• **GESTELLTE AUFGABE 1**
Schreibe aus dem Text über Rechenleistung und Schaltelemente im Auto den Abschnitt wortgetreu ab, beginnend bei „Ihr Auto besitzt“ und endend bei „und Unfällen kommt.“.

Ihr Auto besitzt mehr als 40 Prozessoren und über 60 Sensoren und Schaltelemente, die von einer Million Zeilen Programmiercode kontrolliert werden. Das ist mehr Rechenleistung als das Space Shuttle, das Neil Armstrong 1969 auf den Mond brachte. Allein unser Handy hat heute mehr Leistung als der erste Supercomputer von 1975. Setzt sich dieser Trend fort, „werden in wenigen Jahren auf jeden Menschen auf der Erde mehr als tausend solcher Embedded Systems kommen“, sagt Radu Grosu vom Institut für Computerentwicklung an der TU Wien. In seiner Arbeit beschäftigt er sich unter anderem damit, wie ein so großes IT-Netzwerk kontrolliert werden kann, damit es nicht zu Systemausfällen und Unfällen kommt.

„Die Antwort sind digitalanaloge Schaltkreise, die solche cyber physikalische Systeme (siehe Interview oben) steuern und erst „intelligent“ machen“, erklärt Grosu. Solche Hybridschaltelemente sind unter anderem in Autos verbaut und bestehen aus zwei Teilen: Der erste Teil, ein digitaler Mikrokontroller, steuert so wichtige Prozesse wie zum Beispiel das Auslösen des Airbags. Der zweite Teil ist ein analoger Schaltkreis, der eine gute Wärmeleitfähigkeit besitzt. „Das ist notwendig. Durch solche Elemente fließen eine kurze Zeit Ströme, die eine Temperatur erzeugen, wie sie auf der Sonne vorherrscht. Werden diese Impulse nicht gesteuert, verbrennt der Chip binnen kürzester Zeit und es kommt zu einem Systemausfall“, so Grosu.

• **AUSGEWÄHLTE DATENSÄTZE**
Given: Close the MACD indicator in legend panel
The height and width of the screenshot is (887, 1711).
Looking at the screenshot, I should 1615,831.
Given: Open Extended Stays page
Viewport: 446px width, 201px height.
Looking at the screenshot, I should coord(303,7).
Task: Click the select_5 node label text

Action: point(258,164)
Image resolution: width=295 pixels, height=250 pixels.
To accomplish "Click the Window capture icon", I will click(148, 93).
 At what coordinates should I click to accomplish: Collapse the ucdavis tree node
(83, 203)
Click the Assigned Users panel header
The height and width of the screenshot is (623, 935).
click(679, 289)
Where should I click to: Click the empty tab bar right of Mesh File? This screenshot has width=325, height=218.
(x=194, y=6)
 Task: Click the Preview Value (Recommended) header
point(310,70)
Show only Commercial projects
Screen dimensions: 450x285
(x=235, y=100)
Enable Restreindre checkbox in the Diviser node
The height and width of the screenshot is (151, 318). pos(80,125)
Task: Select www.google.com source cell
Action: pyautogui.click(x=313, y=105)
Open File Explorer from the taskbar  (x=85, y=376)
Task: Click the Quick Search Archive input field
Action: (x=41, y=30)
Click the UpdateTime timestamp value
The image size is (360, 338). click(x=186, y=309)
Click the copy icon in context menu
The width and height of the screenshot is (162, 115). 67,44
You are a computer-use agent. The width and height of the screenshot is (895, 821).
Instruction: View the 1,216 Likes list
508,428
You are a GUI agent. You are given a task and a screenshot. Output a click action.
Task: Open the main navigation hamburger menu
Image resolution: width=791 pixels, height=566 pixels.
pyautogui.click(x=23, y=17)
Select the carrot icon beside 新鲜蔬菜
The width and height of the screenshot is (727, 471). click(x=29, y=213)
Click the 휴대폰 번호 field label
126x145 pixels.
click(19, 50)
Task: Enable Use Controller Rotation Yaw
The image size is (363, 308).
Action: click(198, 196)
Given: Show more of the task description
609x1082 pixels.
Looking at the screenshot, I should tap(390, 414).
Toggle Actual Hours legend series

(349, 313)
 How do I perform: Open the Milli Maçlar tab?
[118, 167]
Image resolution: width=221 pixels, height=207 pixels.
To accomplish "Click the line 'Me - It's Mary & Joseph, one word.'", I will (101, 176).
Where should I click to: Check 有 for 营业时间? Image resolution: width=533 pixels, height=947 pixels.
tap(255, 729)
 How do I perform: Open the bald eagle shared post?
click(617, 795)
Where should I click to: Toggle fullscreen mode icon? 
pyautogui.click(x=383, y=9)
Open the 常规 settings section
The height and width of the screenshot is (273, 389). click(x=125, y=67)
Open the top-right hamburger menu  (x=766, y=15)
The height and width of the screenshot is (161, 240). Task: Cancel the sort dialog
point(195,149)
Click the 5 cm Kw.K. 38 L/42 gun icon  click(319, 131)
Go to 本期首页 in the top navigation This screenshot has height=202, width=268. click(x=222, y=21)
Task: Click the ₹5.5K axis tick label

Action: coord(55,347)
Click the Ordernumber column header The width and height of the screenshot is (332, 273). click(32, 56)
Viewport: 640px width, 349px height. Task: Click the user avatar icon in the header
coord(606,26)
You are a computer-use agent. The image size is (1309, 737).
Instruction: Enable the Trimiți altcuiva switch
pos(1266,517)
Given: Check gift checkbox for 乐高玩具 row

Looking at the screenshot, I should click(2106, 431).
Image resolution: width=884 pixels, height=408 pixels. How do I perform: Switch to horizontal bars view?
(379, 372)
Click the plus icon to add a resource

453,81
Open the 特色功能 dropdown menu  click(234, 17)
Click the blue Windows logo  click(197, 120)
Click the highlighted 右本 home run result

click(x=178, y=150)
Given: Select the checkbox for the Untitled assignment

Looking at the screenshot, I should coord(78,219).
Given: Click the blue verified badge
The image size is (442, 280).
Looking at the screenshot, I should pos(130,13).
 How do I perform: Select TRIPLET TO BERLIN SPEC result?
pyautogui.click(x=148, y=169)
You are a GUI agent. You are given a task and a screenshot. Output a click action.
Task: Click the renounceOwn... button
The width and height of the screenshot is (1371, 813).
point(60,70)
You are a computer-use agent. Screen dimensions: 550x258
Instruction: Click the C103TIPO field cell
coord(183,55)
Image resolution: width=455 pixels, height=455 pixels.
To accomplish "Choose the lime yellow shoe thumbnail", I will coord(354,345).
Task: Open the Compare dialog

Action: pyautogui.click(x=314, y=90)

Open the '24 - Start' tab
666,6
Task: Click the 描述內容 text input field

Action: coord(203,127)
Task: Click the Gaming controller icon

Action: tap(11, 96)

• **GESTELLTE AUFGABE 2**
Wiederhole aus den Datensätzen unverändert die Zeilen, beginnend mit der Zeile, die „Open the 常规 settings section“ enthält, und endend mit der Zeile, die „Click the Ordernumber“ enthält, beide eingeschlossen.

• **LÖSUNG DER AUFGABE 1**
Ihr Auto besitzt mehr als 40 Prozessoren und über 60 Sensoren und Schaltelemente, die von einer Million Zeilen Programmiercode kontrolliert werden. Das ist mehr Rechenleistung als das Space Shuttle, das Neil Armstrong 1969 auf den Mond brachte. Allein unser Handy hat heute mehr Leistung als der erste Supercomputer von 1975. Setzt sich dieser Trend fort, „werden in wenigen Jahren auf jeden Menschen auf der Erde mehr als tausend solcher Embedded Systems kommen“, sagt Radu Grosu vom Institut für Computerentwicklung an der TU Wien. In seiner Arbeit beschäftigt er sich unter anderem damit, wie ein so großes IT-Netzwerk kontrolliert werden kann, damit es nicht zu Systemausfällen und Unfällen kommt.

• **LÖSUNG DER AUFGABE 2**
Open the 常规 settings section
The height and width of the screenshot is (273, 389). click(x=125, y=67)
Open the top-right hamburger menu  (x=766, y=15)
The height and width of the screenshot is (161, 240). Task: Cancel the sort dialog
point(195,149)
Click the 5 cm Kw.K. 38 L/42 gun icon  click(319, 131)
Go to 本期首页 in the top navigation This screenshot has height=202, width=268. click(x=222, y=21)
Task: Click the ₹5.5K axis tick label

Action: coord(55,347)
Click the Ordernumber column header The width and height of the screenshot is (332, 273). click(32, 56)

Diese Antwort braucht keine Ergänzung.